PROCESS – The Making of Vortex

I love process. It’s what enables me to push through those difficult times during the design and making of a new work.

Join me as I work through my processes for my new work Vortex. This is part 1 of 3.

This work was an invitation from Anne Kempton from Timeless Textiles Gallery in Newcastle to be a part of an exhibition entitled ‘Stitched Up’ at the Lock Up Space next door to her gallery.

The theme was the Newcastle Industrial School 1867-1871. There was also a very limited colour palette.

Research was urgently needed as I knew nothing about this institution or the 193 girls who were housed and worked there.

Click here to learn more about the Newcastle Industrial School.

I imagined this work needed to be emotive, evocative, poignant, moving and even ethereal. This was my starting point.

Next was inspiration. I started a Pinterest board – click here to see it – where I used those words to gather ideas.

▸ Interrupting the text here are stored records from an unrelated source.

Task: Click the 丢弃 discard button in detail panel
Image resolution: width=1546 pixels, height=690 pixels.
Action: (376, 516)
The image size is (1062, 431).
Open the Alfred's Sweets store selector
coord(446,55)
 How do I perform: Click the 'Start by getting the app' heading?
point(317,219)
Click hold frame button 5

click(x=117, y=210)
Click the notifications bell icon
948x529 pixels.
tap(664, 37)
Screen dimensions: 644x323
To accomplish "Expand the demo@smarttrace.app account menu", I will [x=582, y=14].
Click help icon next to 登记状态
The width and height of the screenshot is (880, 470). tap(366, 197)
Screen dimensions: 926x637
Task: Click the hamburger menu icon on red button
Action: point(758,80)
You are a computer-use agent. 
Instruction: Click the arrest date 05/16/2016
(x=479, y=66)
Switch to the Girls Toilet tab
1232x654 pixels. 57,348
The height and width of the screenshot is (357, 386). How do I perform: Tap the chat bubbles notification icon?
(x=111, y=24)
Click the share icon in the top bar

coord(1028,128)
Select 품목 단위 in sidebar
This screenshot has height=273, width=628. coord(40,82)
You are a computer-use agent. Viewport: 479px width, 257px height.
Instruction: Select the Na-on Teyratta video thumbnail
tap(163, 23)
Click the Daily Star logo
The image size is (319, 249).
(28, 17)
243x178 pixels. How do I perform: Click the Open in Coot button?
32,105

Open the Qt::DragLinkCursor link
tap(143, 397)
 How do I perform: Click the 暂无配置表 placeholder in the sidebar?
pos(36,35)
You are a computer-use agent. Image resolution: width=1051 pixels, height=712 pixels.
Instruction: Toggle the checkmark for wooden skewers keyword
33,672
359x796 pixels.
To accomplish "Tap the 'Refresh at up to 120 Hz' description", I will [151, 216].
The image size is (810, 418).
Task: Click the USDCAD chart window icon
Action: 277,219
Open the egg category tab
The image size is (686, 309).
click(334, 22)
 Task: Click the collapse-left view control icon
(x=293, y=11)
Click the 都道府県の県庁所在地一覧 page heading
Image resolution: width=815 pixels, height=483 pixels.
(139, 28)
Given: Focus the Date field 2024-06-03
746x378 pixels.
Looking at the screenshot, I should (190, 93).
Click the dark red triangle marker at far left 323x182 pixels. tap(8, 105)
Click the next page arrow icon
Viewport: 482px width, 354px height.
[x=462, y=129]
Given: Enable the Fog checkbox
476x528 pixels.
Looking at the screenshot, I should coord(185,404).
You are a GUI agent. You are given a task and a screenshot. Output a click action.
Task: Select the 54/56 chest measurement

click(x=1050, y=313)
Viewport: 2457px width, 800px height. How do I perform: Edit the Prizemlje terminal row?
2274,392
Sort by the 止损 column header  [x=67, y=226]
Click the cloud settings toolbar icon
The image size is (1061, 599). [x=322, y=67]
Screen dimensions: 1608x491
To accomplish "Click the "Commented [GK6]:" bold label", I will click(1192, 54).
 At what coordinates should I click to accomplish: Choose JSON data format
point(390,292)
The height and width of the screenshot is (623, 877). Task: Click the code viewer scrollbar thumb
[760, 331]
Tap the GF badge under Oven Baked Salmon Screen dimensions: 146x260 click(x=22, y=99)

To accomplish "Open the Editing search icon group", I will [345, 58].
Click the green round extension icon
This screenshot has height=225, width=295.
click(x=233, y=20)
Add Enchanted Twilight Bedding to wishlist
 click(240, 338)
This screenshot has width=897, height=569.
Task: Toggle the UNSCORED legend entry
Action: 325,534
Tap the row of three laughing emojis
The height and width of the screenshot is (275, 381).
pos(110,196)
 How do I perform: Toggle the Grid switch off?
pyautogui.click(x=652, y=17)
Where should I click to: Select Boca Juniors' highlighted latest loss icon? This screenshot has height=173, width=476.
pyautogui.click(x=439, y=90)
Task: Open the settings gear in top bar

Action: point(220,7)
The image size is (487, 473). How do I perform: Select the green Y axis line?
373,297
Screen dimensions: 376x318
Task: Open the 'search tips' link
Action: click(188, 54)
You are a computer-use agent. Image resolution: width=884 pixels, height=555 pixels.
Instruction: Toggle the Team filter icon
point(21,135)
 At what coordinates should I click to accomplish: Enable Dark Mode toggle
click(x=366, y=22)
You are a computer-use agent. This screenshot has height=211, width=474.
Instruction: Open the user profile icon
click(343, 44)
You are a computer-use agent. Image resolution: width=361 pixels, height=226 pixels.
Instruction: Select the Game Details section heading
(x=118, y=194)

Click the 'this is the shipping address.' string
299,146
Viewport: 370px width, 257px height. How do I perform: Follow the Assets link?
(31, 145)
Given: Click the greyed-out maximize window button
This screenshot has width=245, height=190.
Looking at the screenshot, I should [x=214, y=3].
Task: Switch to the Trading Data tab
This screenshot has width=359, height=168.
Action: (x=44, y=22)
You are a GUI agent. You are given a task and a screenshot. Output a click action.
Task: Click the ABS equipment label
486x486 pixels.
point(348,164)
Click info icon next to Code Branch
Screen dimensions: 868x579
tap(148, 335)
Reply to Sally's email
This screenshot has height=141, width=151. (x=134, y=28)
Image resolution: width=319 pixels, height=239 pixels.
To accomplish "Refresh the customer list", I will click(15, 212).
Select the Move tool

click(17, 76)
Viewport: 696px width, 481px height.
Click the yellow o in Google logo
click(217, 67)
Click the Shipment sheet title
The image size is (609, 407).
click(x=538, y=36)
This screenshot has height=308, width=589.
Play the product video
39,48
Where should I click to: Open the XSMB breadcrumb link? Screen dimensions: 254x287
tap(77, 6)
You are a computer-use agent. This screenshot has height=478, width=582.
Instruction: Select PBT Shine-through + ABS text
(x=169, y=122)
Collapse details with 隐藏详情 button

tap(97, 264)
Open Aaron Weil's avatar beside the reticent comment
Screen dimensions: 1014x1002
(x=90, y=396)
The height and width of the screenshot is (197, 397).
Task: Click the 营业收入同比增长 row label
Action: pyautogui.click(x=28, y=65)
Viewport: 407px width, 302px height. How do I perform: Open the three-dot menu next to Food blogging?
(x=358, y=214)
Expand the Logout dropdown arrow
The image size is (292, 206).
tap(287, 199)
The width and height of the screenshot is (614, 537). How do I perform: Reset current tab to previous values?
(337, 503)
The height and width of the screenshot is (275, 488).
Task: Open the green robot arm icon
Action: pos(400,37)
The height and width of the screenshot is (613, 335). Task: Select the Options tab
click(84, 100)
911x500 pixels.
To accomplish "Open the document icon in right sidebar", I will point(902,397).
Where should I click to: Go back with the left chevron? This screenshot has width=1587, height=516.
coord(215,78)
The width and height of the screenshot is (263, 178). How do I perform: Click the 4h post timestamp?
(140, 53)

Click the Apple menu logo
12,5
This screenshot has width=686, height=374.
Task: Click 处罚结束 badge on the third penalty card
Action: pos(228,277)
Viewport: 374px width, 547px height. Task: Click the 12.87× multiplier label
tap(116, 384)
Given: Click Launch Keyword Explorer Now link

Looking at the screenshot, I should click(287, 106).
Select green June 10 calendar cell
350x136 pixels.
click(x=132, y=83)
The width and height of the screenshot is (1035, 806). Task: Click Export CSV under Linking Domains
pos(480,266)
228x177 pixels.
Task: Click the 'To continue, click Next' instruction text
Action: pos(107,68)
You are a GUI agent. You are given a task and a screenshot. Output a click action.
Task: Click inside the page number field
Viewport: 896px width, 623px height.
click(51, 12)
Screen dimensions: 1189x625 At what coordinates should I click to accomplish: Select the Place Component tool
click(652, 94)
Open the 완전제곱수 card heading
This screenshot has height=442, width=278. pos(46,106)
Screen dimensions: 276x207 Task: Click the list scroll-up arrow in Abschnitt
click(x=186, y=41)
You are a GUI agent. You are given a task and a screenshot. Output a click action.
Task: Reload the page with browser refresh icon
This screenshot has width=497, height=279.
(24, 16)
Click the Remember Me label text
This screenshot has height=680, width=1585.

Dresses were an obvious choice as they unified the design yet by making 193 of them, represented each and every girl. I was thinking aged, grubby, fragile, delicate and worn.

The work of Japanese artist Chiharu Shiota was stunningly otherworldly and she used dresses in some of her pieces.

Originally I had planned for the work to be viewed from both sides, so began sampling using cut-out felt dresses trapped between white silk organza, then free machine stitched together.

 

Drawing and cutting began. 193 drawn dresses, 193 cut dresses, shading around 193 dresses …whew!

 

 

 

 

I varied the size of the dresses, not really knowing how the layout would be at this stage, but knowing it would make a stronger design. Some I gave sassy poses to, such as hands on hips or behind their backs. These girls had a hard life.

With all the dresses finally cut out, it was time to think layout. I tried them in groups, then spaced out, but it wasn’t working.

Fortunately I had a large piece of white cotton and began laying them from small to large. The idea of an endless circle just happened with the smallest in the middle, spiralling to the largest on the outside. This was totally different from my original concept, but it worked – I could see it. It was representational of those girls lives – out of control, but it was also very ethereal. These girls were floating evoking the very sense of those words I used as my starting point.

 

Tomorrow – the work really begins!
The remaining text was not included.